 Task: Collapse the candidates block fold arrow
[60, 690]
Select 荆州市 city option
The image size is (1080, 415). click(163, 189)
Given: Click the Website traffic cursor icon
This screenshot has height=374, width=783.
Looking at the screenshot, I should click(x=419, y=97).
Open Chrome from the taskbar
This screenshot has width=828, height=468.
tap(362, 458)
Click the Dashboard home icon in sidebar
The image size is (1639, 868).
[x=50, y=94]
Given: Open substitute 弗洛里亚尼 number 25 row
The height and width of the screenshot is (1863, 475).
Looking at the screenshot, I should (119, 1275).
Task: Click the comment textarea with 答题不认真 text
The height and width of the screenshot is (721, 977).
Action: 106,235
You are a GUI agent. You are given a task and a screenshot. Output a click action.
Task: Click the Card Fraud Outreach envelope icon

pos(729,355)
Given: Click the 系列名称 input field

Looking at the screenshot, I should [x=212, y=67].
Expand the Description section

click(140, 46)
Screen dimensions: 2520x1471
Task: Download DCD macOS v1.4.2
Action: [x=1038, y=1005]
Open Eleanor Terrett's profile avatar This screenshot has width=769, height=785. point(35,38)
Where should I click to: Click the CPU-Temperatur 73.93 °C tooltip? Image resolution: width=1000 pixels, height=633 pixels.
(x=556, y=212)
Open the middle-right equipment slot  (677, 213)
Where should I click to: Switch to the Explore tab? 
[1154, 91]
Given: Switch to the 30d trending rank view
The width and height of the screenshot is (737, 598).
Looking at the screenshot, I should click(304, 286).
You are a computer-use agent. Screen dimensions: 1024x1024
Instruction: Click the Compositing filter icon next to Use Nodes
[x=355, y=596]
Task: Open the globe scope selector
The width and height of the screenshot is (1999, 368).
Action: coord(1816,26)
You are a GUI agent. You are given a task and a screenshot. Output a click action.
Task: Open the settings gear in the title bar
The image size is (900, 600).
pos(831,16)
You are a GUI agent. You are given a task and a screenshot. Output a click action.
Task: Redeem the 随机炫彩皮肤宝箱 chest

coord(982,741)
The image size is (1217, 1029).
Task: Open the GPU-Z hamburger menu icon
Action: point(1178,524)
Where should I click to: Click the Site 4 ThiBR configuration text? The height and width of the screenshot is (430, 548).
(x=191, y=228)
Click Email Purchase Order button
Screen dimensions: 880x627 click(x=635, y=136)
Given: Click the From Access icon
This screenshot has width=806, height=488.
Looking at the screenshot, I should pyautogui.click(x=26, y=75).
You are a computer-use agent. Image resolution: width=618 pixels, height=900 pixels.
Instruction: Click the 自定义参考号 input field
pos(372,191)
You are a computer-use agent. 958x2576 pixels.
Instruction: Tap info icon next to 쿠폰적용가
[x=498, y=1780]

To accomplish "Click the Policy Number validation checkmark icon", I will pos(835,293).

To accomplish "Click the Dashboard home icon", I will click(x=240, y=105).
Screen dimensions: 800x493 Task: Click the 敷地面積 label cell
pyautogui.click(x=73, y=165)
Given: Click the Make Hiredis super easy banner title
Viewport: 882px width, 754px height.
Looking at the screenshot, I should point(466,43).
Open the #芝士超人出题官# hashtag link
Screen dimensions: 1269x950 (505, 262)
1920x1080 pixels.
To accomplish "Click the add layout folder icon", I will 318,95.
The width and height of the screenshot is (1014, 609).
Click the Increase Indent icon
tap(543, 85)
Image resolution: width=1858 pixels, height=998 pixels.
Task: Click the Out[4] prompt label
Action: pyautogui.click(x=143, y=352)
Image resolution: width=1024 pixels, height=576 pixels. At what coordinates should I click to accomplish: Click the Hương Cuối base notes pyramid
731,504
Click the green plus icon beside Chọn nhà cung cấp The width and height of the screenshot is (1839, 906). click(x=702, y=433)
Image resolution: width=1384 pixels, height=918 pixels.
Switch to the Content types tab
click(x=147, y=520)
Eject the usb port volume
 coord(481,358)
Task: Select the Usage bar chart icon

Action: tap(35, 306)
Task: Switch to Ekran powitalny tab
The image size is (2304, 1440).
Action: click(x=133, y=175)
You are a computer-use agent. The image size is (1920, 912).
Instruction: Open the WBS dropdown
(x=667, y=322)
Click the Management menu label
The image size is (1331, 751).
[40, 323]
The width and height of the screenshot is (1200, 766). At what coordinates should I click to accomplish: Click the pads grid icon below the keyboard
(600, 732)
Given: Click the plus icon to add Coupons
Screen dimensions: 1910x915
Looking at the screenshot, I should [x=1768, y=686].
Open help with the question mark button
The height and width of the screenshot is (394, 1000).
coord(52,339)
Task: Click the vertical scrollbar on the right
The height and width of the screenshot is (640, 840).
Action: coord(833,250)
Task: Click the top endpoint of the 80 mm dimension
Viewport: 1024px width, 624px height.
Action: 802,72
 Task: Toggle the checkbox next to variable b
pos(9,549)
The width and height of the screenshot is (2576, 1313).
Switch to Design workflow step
^^^^
** TASK DETAILS **
Render every line of the records above as a Markdown table with the columns Row and Line. Number the rows in order, and leave out the blank lines.

** RESPONSE FOR THIS EXERCISE **
| Row | Line |
|---|---|
| 1 |  Task: Collapse the candidates block fold arrow |
| 2 | [60, 690] |
| 3 | Select 荆州市 city option |
| 4 | The image size is (1080, 415). click(163, 189) |
| 5 | Given: Click the Website traffic cursor icon |
| 6 | This screenshot has height=374, width=783. |
| 7 | Looking at the screenshot, I should click(x=419, y=97). |
| 8 | Open Chrome from the taskbar |
| 9 | This screenshot has width=828, height=468. |
| 10 | tap(362, 458) |
| 11 | Click the Dashboard home icon in sidebar |
| 12 | The image size is (1639, 868). |
| 13 | [x=50, y=94] |
| 14 | Given: Open substitute 弗洛里亚尼 number 25 row |
| 15 | The height and width of the screenshot is (1863, 475). |
| 16 | Looking at the screenshot, I should (119, 1275). |
| 17 | Task: Click the comment textarea with 答题不认真 text |
| 18 | The height and width of the screenshot is (721, 977). |
| 19 | Action: 106,235 |
| 20 | You are a GUI agent. You are given a task and a screenshot. Output a click action. |
| 21 | Task: Click the Card Fraud Outreach envelope icon |
| 22 | pos(729,355) |
| 23 | Given: Click the 系列名称 input field |
| 24 | Looking at the screenshot, I should [x=212, y=67]. |
| 25 | Expand the Description section |
| 26 | click(140, 46) |
| 27 | Screen dimensions: 2520x1471 |
| 28 | Task: Download DCD macOS v1.4.2 |
| 29 | Action: [x=1038, y=1005] |
| 30 | Open Eleanor Terrett's profile avatar This screenshot has width=769, height=785. point(35,38) |
| 31 | Where should I click to: Click the CPU-Temperatur 73.93 °C tooltip? Image resolution: width=1000 pixels, height=633 pixels. |
| 32 | (x=556, y=212) |
| 33 | Open the middle-right equipment slot  (677, 213) |
| 34 | Where should I click to: Switch to the Explore tab?  |
| 35 | [1154, 91] |
| 36 | Given: Switch to the 30d trending rank view |
| 37 | The width and height of the screenshot is (737, 598). |
| 38 | Looking at the screenshot, I should click(304, 286). |
| 39 | You are a computer-use agent. Screen dimensions: 1024x1024 |
| 40 | Instruction: Click the Compositing filter icon next to Use Nodes |
| 41 | [x=355, y=596] |
| 42 | Task: Open the globe scope selector |
| 43 | The width and height of the screenshot is (1999, 368). |
| 44 | Action: coord(1816,26) |
| 45 | You are a GUI agent. You are given a task and a screenshot. Output a click action. |
| 46 | Task: Open the settings gear in the title bar |
| 47 | The image size is (900, 600). |
| 48 | pos(831,16) |
| 49 | You are a GUI agent. You are given a task and a screenshot. Output a click action. |
| 50 | Task: Redeem the 随机炫彩皮肤宝箱 chest |
| 51 | coord(982,741) |
| 52 | The image size is (1217, 1029). |
| 53 | Task: Open the GPU-Z hamburger menu icon |
| 54 | Action: point(1178,524) |
| 55 | Where should I click to: Click the Site 4 ThiBR configuration text? The height and width of the screenshot is (430, 548). |
| 56 | (x=191, y=228) |
| 57 | Click Email Purchase Order button |
| 58 | Screen dimensions: 880x627 click(x=635, y=136) |
| 59 | Given: Click the From Access icon |
| 60 | This screenshot has width=806, height=488. |
| 61 | Looking at the screenshot, I should pyautogui.click(x=26, y=75). |
| 62 | You are a computer-use agent. Image resolution: width=618 pixels, height=900 pixels. |
| 63 | Instruction: Click the 自定义参考号 input field |
| 64 | pos(372,191) |
| 65 | You are a computer-use agent. 958x2576 pixels. |
| 66 | Instruction: Tap info icon next to 쿠폰적용가 |
| 67 | [x=498, y=1780] |
| 68 | To accomplish "Click the Policy Number validation checkmark icon", I will pos(835,293). |
| 69 | To accomplish "Click the Dashboard home icon", I will click(x=240, y=105). |
| 70 | Screen dimensions: 800x493 Task: Click the 敷地面積 label cell |
| 71 | pyautogui.click(x=73, y=165) |
| 72 | Given: Click the Make Hiredis super easy banner title |
| 73 | Viewport: 882px width, 754px height. |
| 74 | Looking at the screenshot, I should point(466,43). |
| 75 | Open the #芝士超人出题官# hashtag link |
| 76 | Screen dimensions: 1269x950 (505, 262) |
| 77 | 1920x1080 pixels. |
| 78 | To accomplish "Click the add layout folder icon", I will 318,95. |
| 79 | The width and height of the screenshot is (1014, 609). |
| 80 | Click the Increase Indent icon |
| 81 | tap(543, 85) |
| 82 | Image resolution: width=1858 pixels, height=998 pixels. |
| 83 | Task: Click the Out[4] prompt label |
| 84 | Action: pyautogui.click(x=143, y=352) |
| 85 | Image resolution: width=1024 pixels, height=576 pixels. At what coordinates should I click to accomplish: Click the Hương Cuối base notes pyramid |
| 86 | 731,504 |
| 87 | Click the green plus icon beside Chọn nhà cung cấp The width and height of the screenshot is (1839, 906). click(x=702, y=433) |
| 88 | Image resolution: width=1384 pixels, height=918 pixels. |
| 89 | Switch to the Content types tab |
| 90 | click(x=147, y=520) |
| 91 | Eject the usb port volume |
| 92 |  coord(481,358) |
| 93 | Task: Select the Usage bar chart icon |
| 94 | Action: tap(35, 306) |
| 95 | Task: Switch to Ekran powitalny tab |
| 96 | The image size is (2304, 1440). |
| 97 | Action: click(x=133, y=175) |
| 98 | You are a computer-use agent. The image size is (1920, 912). |
| 99 | Instruction: Open the WBS dropdown |
| 100 | (x=667, y=322) |
| 101 | Click the Management menu label |
| 102 | The image size is (1331, 751). |
| 103 | [40, 323] |
| 104 | The width and height of the screenshot is (1200, 766). At what coordinates should I click to accomplish: Click the pads grid icon below the keyboard |
| 105 | (600, 732) |
| 106 | Given: Click the plus icon to add Coupons |
| 107 | Screen dimensions: 1910x915 |
| 108 | Looking at the screenshot, I should [x=1768, y=686]. |
| 109 | Open help with the question mark button |
| 110 | The height and width of the screenshot is (394, 1000). |
| 111 | coord(52,339) |
| 112 | Task: Click the vertical scrollbar on the right |
| 113 | The height and width of the screenshot is (640, 840). |
| 114 | Action: coord(833,250) |
| 115 | Task: Click the top endpoint of the 80 mm dimension |
| 116 | Viewport: 1024px width, 624px height. |
| 117 | Action: 802,72 |
| 118 |  Task: Toggle the checkbox next to variable b |
| 119 | pos(9,549) |
| 120 | The width and height of the screenshot is (2576, 1313). |
| 121 | Switch to Design workflow step |